--- start PROVIDED INFORMATION ---

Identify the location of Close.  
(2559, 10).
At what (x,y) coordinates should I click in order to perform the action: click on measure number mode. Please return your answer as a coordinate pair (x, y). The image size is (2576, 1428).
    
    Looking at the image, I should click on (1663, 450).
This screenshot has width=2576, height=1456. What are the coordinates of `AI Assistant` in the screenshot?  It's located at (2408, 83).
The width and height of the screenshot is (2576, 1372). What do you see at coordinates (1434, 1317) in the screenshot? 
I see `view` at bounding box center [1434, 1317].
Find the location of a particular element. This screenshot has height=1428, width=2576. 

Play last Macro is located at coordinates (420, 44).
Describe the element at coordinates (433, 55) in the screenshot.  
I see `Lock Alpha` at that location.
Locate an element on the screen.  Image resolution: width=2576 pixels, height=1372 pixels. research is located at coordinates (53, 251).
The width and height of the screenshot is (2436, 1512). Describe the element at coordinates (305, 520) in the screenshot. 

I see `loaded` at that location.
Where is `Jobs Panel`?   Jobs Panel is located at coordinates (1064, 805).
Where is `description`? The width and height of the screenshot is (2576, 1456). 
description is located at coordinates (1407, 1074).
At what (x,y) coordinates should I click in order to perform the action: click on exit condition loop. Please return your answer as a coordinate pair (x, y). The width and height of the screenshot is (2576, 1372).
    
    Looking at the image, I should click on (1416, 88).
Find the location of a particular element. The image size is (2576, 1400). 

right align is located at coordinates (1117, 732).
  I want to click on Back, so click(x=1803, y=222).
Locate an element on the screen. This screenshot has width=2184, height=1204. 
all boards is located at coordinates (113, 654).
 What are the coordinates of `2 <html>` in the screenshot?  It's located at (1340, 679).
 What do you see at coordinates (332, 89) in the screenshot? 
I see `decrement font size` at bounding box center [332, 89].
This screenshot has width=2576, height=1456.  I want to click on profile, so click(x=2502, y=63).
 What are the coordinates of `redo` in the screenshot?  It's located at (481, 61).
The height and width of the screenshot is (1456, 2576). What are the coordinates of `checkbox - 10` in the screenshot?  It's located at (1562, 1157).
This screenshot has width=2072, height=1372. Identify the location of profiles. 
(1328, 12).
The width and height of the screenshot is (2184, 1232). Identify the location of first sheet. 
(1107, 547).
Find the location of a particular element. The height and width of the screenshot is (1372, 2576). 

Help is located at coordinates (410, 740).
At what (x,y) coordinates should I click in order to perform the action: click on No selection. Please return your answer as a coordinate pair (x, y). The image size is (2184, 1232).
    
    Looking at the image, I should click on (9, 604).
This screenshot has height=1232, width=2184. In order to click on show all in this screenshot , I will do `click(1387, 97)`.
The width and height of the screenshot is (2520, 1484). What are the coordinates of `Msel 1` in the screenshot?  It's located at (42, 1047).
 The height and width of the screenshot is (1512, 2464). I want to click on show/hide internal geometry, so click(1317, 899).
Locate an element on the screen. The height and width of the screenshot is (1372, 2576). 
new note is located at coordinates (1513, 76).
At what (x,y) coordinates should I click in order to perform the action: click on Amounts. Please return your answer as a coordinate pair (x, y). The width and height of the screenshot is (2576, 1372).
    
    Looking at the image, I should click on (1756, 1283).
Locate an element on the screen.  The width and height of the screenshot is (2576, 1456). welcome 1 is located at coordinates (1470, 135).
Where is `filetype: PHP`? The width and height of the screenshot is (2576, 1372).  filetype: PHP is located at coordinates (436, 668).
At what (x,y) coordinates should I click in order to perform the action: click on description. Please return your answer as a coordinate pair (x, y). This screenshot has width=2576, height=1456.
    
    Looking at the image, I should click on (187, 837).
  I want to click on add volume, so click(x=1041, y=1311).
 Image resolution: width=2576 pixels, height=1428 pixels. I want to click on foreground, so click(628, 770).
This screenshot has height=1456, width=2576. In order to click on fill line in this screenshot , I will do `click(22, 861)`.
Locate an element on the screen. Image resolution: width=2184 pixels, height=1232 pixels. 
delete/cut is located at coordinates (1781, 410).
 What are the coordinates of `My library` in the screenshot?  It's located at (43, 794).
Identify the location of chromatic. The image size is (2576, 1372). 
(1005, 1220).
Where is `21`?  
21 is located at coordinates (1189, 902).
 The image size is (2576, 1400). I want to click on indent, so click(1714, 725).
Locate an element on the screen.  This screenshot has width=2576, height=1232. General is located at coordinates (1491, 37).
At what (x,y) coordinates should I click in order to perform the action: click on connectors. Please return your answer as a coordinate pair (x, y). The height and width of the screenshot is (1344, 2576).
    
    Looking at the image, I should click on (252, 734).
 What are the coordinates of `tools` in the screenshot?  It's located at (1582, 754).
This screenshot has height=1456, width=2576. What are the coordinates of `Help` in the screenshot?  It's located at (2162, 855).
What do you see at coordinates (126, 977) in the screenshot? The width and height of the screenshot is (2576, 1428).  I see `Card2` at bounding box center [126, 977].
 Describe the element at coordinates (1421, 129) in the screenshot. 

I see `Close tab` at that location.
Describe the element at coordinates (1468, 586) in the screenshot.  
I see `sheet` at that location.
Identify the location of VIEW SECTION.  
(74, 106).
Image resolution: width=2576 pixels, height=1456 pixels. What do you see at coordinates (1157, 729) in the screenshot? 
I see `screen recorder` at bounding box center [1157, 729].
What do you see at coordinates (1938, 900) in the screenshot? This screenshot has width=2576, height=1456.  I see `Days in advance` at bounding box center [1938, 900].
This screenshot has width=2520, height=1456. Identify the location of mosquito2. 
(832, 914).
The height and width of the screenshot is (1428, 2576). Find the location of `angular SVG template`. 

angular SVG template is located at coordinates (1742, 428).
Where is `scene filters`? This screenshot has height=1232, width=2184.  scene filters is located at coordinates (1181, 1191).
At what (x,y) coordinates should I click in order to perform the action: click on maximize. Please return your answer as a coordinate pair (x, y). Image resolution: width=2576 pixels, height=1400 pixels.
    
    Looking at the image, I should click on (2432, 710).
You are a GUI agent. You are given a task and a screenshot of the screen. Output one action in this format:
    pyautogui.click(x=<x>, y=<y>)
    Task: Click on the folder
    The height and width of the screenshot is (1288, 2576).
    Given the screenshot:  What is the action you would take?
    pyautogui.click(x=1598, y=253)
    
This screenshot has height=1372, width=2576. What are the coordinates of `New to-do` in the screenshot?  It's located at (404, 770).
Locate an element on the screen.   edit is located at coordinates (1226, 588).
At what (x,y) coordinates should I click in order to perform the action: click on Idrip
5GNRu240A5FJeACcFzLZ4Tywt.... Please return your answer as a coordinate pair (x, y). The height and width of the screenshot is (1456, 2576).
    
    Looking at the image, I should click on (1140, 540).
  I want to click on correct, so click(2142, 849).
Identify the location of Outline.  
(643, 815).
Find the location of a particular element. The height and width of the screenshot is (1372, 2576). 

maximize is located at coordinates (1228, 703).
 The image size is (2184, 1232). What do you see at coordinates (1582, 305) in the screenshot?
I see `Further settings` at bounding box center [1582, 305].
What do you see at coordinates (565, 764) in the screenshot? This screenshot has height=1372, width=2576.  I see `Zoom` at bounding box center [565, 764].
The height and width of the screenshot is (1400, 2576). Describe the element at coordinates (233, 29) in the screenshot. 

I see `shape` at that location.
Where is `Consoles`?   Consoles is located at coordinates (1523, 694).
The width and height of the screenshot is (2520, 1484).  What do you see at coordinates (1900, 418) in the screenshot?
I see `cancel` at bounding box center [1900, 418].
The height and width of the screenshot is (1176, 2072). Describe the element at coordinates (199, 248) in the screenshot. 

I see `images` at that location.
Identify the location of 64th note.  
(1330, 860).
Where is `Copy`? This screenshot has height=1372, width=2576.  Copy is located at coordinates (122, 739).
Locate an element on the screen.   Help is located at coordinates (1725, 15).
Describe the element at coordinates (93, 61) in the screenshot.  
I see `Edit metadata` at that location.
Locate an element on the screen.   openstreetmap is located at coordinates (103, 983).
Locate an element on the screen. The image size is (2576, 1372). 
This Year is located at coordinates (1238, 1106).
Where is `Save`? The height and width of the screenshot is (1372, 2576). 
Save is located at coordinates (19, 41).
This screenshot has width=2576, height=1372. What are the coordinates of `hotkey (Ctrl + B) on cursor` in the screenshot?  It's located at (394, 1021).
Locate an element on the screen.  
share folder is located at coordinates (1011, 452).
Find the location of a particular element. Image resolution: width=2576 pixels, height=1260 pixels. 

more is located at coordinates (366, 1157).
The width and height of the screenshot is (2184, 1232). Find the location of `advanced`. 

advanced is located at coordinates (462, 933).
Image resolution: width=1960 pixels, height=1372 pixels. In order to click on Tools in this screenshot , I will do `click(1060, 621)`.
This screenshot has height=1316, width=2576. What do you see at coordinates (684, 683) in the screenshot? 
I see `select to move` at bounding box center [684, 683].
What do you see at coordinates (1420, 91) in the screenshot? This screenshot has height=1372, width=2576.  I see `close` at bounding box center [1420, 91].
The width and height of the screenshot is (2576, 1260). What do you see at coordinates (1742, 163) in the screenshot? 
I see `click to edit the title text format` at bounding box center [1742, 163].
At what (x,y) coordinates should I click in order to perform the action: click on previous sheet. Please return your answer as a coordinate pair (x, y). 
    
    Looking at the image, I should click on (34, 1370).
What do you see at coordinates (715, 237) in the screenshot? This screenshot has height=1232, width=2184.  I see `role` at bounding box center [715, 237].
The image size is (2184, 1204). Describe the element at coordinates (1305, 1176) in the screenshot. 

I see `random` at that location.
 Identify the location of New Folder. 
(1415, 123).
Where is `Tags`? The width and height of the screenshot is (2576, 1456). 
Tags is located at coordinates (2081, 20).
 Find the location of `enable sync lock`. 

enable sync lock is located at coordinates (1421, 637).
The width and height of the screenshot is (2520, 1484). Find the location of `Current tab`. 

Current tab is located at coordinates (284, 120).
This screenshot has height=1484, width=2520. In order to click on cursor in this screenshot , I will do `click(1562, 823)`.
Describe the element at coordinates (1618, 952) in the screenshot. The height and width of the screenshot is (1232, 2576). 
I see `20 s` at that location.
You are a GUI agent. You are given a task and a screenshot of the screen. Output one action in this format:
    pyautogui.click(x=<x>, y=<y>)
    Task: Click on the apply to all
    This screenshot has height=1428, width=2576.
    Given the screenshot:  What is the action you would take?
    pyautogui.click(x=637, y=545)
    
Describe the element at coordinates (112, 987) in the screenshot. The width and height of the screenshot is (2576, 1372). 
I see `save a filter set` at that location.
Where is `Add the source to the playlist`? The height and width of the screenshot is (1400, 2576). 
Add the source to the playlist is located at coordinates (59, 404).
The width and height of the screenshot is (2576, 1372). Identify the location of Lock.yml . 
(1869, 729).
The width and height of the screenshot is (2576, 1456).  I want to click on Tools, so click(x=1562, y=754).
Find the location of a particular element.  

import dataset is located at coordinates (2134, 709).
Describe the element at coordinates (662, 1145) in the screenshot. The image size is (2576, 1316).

--- end PROVIDED INFORMATION ---

WHAT YOU ARE ASKED TO DO -
Rewrite the part of the listing that opens with the line containing "is (1344, 2576)." and closes with the line containing "This screenshot has height=1456, width=2576. What", putting "screen image" wherever "screenshot" appears and leaving everything else unchanged. Give only those lines.

EXERCISE RESPONSE -
At what (x,y) coordinates should I click in order to perform the action: click on connectors. Please return your answer as a coordinate pair (x, y). The height and width of the screen image is (1344, 2576).
    
    Looking at the image, I should click on (252, 734).
 What are the coordinates of `tools` in the screen image?  It's located at (1582, 754).
This screen image has height=1456, width=2576. What are the coordinates of `Help` in the screen image?  It's located at (2162, 855).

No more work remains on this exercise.